** RECORD SET follows **

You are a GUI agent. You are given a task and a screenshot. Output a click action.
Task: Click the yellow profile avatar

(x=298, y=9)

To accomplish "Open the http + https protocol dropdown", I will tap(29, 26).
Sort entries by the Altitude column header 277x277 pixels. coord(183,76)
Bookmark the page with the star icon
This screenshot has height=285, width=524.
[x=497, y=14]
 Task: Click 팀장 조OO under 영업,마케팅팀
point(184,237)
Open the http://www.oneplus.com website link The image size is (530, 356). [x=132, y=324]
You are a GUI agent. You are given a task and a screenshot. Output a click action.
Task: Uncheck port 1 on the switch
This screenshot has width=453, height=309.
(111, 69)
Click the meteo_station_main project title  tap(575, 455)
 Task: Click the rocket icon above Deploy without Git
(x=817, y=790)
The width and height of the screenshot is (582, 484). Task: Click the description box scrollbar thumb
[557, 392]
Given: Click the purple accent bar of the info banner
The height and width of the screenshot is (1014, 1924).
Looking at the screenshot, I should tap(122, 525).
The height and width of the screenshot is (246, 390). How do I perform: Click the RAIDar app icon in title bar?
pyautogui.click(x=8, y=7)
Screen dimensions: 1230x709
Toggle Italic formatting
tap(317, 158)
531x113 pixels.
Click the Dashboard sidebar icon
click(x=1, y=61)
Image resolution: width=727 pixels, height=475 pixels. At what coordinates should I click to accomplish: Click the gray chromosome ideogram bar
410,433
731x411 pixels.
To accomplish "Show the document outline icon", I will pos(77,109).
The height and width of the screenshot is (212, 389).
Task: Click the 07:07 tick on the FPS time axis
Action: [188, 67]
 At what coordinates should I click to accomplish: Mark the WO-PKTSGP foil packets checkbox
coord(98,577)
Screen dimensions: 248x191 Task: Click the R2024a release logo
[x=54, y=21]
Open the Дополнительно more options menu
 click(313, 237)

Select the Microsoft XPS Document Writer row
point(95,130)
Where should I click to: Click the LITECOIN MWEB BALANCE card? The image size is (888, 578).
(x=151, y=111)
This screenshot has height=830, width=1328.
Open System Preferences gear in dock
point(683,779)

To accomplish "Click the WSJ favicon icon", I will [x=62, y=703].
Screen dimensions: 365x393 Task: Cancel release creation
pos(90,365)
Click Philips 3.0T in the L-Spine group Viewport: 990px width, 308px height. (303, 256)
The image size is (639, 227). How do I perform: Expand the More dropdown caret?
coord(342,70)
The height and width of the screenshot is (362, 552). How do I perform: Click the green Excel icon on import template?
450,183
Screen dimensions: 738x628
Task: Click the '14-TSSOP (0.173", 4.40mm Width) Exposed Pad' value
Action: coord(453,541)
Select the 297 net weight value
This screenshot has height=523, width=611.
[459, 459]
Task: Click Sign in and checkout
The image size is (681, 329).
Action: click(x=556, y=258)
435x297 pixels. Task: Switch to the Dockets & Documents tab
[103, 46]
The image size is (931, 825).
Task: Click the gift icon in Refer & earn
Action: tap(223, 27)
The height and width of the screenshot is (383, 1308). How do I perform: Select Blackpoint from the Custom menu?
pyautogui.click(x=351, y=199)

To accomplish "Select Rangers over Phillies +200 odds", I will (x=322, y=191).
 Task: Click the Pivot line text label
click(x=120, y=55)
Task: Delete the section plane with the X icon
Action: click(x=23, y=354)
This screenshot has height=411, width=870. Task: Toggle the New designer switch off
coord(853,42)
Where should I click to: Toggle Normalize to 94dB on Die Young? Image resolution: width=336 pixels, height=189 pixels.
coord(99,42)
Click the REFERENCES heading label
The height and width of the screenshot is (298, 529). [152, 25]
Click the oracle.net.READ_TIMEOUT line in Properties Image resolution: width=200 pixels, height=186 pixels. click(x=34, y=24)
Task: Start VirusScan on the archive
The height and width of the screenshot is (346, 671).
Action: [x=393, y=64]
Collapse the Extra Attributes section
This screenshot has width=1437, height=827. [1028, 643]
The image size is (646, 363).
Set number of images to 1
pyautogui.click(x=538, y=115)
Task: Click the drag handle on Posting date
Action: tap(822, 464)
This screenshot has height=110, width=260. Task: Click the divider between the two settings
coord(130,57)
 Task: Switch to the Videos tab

** End of RECORD SET **

■ WHAT IS EXPECTED ■
Give back every line of the data exactly as it was written.

■ OUTPUT OF THE TASK ■
You are a GUI agent. You are given a task and a screenshot. Output a click action.
Task: Click the yellow profile avatar

(x=298, y=9)

To accomplish "Open the http + https protocol dropdown", I will tap(29, 26).
Sort entries by the Altitude column header 277x277 pixels. coord(183,76)
Bookmark the page with the star icon
This screenshot has height=285, width=524.
[x=497, y=14]
 Task: Click 팀장 조OO under 영업,마케팅팀
point(184,237)
Open the http://www.oneplus.com website link The image size is (530, 356). [x=132, y=324]
You are a GUI agent. You are given a task and a screenshot. Output a click action.
Task: Uncheck port 1 on the switch
This screenshot has width=453, height=309.
(111, 69)
Click the meteo_station_main project title  tap(575, 455)
 Task: Click the rocket icon above Deploy without Git
(x=817, y=790)
The width and height of the screenshot is (582, 484). Task: Click the description box scrollbar thumb
[557, 392]
Given: Click the purple accent bar of the info banner
The height and width of the screenshot is (1014, 1924).
Looking at the screenshot, I should tap(122, 525).
The height and width of the screenshot is (246, 390). How do I perform: Click the RAIDar app icon in title bar?
pyautogui.click(x=8, y=7)
Screen dimensions: 1230x709
Toggle Italic formatting
tap(317, 158)
531x113 pixels.
Click the Dashboard sidebar icon
click(x=1, y=61)
Image resolution: width=727 pixels, height=475 pixels. At what coordinates should I click to accomplish: Click the gray chromosome ideogram bar
410,433
731x411 pixels.
To accomplish "Show the document outline icon", I will pos(77,109).
The height and width of the screenshot is (212, 389).
Task: Click the 07:07 tick on the FPS time axis
Action: [188, 67]
 At what coordinates should I click to accomplish: Mark the WO-PKTSGP foil packets checkbox
coord(98,577)
Screen dimensions: 248x191 Task: Click the R2024a release logo
[x=54, y=21]
Open the Дополнительно more options menu
 click(313, 237)

Select the Microsoft XPS Document Writer row
point(95,130)
Where should I click to: Click the LITECOIN MWEB BALANCE card? The image size is (888, 578).
(x=151, y=111)
This screenshot has height=830, width=1328.
Open System Preferences gear in dock
point(683,779)

To accomplish "Click the WSJ favicon icon", I will [x=62, y=703].
Screen dimensions: 365x393 Task: Cancel release creation
pos(90,365)
Click Philips 3.0T in the L-Spine group Viewport: 990px width, 308px height. (303, 256)
The image size is (639, 227). How do I perform: Expand the More dropdown caret?
coord(342,70)
The height and width of the screenshot is (362, 552). How do I perform: Click the green Excel icon on import template?
450,183
Screen dimensions: 738x628
Task: Click the '14-TSSOP (0.173", 4.40mm Width) Exposed Pad' value
Action: coord(453,541)
Select the 297 net weight value
This screenshot has height=523, width=611.
[459, 459]
Task: Click Sign in and checkout
The image size is (681, 329).
Action: click(x=556, y=258)
435x297 pixels. Task: Switch to the Dockets & Documents tab
[103, 46]
The image size is (931, 825).
Task: Click the gift icon in Refer & earn
Action: tap(223, 27)
The height and width of the screenshot is (383, 1308). How do I perform: Select Blackpoint from the Custom menu?
pyautogui.click(x=351, y=199)

To accomplish "Select Rangers over Phillies +200 odds", I will (x=322, y=191).
 Task: Click the Pivot line text label
click(x=120, y=55)
Task: Delete the section plane with the X icon
Action: click(x=23, y=354)
This screenshot has height=411, width=870. Task: Toggle the New designer switch off
coord(853,42)
Where should I click to: Toggle Normalize to 94dB on Die Young? Image resolution: width=336 pixels, height=189 pixels.
coord(99,42)
Click the REFERENCES heading label
The height and width of the screenshot is (298, 529). [152, 25]
Click the oracle.net.READ_TIMEOUT line in Properties Image resolution: width=200 pixels, height=186 pixels. click(x=34, y=24)
Task: Start VirusScan on the archive
The height and width of the screenshot is (346, 671).
Action: [x=393, y=64]
Collapse the Extra Attributes section
This screenshot has width=1437, height=827. [1028, 643]
The image size is (646, 363).
Set number of images to 1
pyautogui.click(x=538, y=115)
Task: Click the drag handle on Posting date
Action: tap(822, 464)
This screenshot has height=110, width=260. Task: Click the divider between the two settings
coord(130,57)
 Task: Switch to the Videos tab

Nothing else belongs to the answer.